24/08/2015

Bancos fecharam quase 6 mil vagas formais só no primeiro semestre

Apesar de os balanços divulgados pelos bancos até o momento (Bradesco, Santander, Itaú e Banco do Brasil) darem conta de resultados na casa dos R$ 29,8 bilhões, crescimento de 20% em relação ao mesmo período do ano passado, as instituições financeiras continuam cortando postos de trabalho.

De acordo com dados do Caged (Cadastro Geral de Empregados e Desempregados), divulgados pelo Ministério do Trabalho e Emprego, o saldo de contratações e demissões no mês de julho foi péssimo para a categoria, com déficit de 3.069 vagas. No acumulado do semestre, este número chega a 5.864 cortes.

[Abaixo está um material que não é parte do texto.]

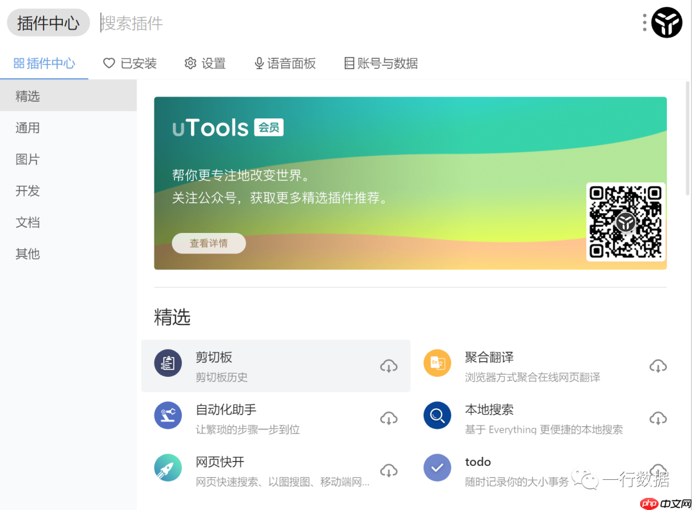Open the todo checkmark plugin icon
The width and height of the screenshot is (692, 510).
[x=437, y=468]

Tiveram um peso muito grande nesse resultado os programas de incentivo à aposentadoria dos bancos públicos: PAI (Plano de Aposentadoria Incentivada), do Banco do Brasil, e o PAA (Plano de Apoio à Aposentadoria), da Caixa. Os dados do Caged apontam que a grande maioria dos desligados em julho (4.265), possui entre 50 e 64 anos.

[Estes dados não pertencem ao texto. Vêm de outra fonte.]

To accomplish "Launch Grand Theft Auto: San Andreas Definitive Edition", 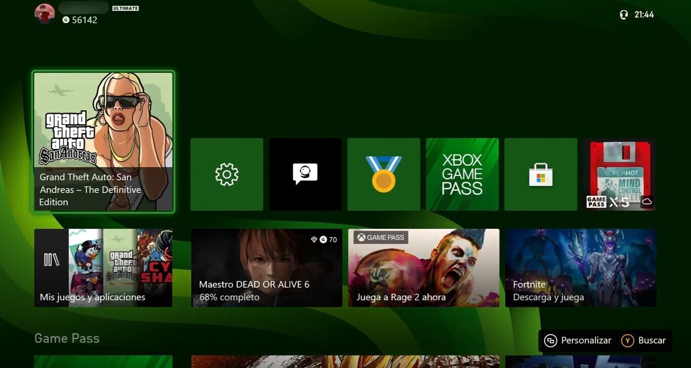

Só no primeiro semestre o BB dispensou cerca de 5.300 pessoas, que se aposentaram por conta do PAI [Plano de Aposentadoria Incentivada] – fato que precariza o atendimento aos clientes, torna as agências caóticas e sobrecarrega os bancários, já pressionados a cumprir metas cada vez maiores.

Salários

Outro dado demonstra a forma como os bancos maximizam ainda mais seus lucros com a redução de despesas na folha salarial: a diferença de salários entre trabalhadores desligados e contratados. Em julho, os ingressantes no setor financeiro entraram recebendo em média 46% do que ganhavam os desligados.